TEXTO DA PÁGINA —
····················
As muitas experiências que eram e continuaram a ser conduzidas sobre os
efeitos biológicos das radiações ionizantes e das
substancias radioactivas sobre cobaias humanas populações
prisionais, soldados e outras "amostras" desprevenidas ,
sugerem que os bombardeamentos daquelas cidades representaram também
mais uma mas gigantesca "experiência" sobre tais efeitos
biológicos. Esses bombardeamentos representaram também testes
sobre a capacidade de destruição física "em
condições reais". Sem esquecer que o grande objectivo
militar imediato era então, de facto, forçar a
rendição do Japão e evitar a entrada da União
Soviética na Guerra na frente Oriental e Pacífico. Com efeito, o
Japão rendeu-se aos EUA logo a 15 de Agosto.
A URSS, de acordo com a Conferência de Yalta, entraria na guerra contra o
Japão três meses após o término da guerra na Europa.
A declaração de guerra e o início dos combates tiveram
lugar a 8 de Agosto dois dias depois do bombardeamento de Hiroshima e um
antes de Nasgazaki. A nova arma secreta deixara de o ser e, em lugar desse
segredo, passaram a figurar dois actos de guerra inesquecíveis, duas
colossais tragédias.
O Império Japonês no final década de 1930 compreendia o
Arquipélago Nipónico, a Coreia, numerosas Ilhas e
Arquipélagos no Pacífico Ocidental (Sakalina, Kurilas, Marianas,
Okinawa, Guam, etc.) e detinha influência protectora sobre a
Manchúria.
Os inícios da Segunda Guerra Mundial foram assinalados, entre outros
conflitos e agressões, pela tentativa de o Japão invadir a URSS.
O conflito desencadeou-se na fronteira entre a Mongólia e a
Manchúria, entre as forças soviéticas e aliados
mongóis e as forças japonesas e aliados manchus, na dura batalha
de Halhin Gol, durante os meses de Julho e Agosto de 1939. O Japão
sofreu uma pesada derrota que teve grande alcance, pois levou-o a desistir de
atacar a URSS para, em alternativa, dirigir o seu esforço de guerra para
o Sudeste Asiático, na procura de fontes de abastecimento. Como
consequência, a URSS e o Japão assinariam um pacto de não
agressão em Abril de 1941, válido por cinco anos, que libertou
forças soviéticas para o esforço de guerra na frente
Ocidental.
····················
LINHAS FORNECIDAS —
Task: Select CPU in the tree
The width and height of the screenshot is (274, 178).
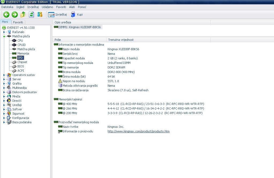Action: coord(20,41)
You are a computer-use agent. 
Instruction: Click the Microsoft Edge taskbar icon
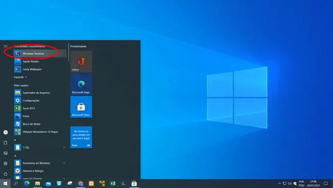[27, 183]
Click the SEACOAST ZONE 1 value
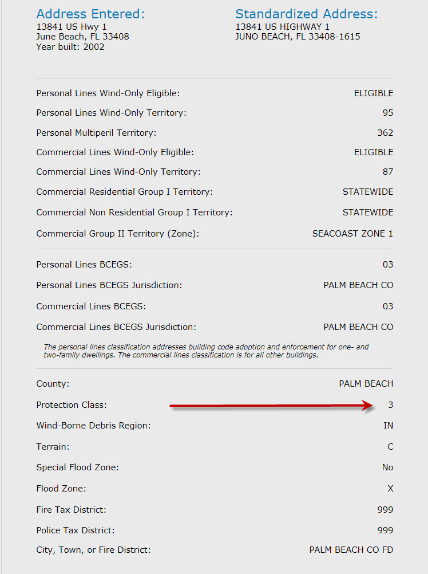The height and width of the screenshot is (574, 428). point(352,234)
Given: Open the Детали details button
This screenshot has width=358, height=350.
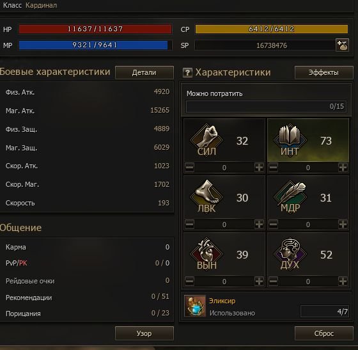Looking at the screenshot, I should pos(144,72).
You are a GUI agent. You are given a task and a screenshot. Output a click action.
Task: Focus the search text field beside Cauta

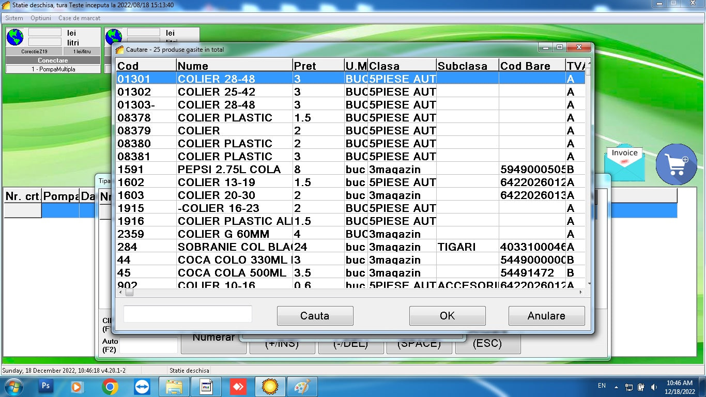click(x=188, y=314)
····················
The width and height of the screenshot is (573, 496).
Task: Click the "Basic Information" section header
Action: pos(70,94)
····················
SEU OBJETIVO — No texto sobre os bombardeamentos de 1945, copie novamente o trecho que abre com as palavras "A declaração de" e fecha com "colossais tragédias.", trocando "tragédias" por "catástrofes".

RESPOSTA À TAREFA —
A declaração de guerra e o início dos combates tiveram
lugar a 8 de Agosto dois dias depois do bombardeamento de Hiroshima e um
antes de Nasgazaki. A nova arma secreta deixara de o ser e, em lugar desse
segredo, passaram a figurar dois actos de guerra inesquecíveis, duas
colossais catástrofes.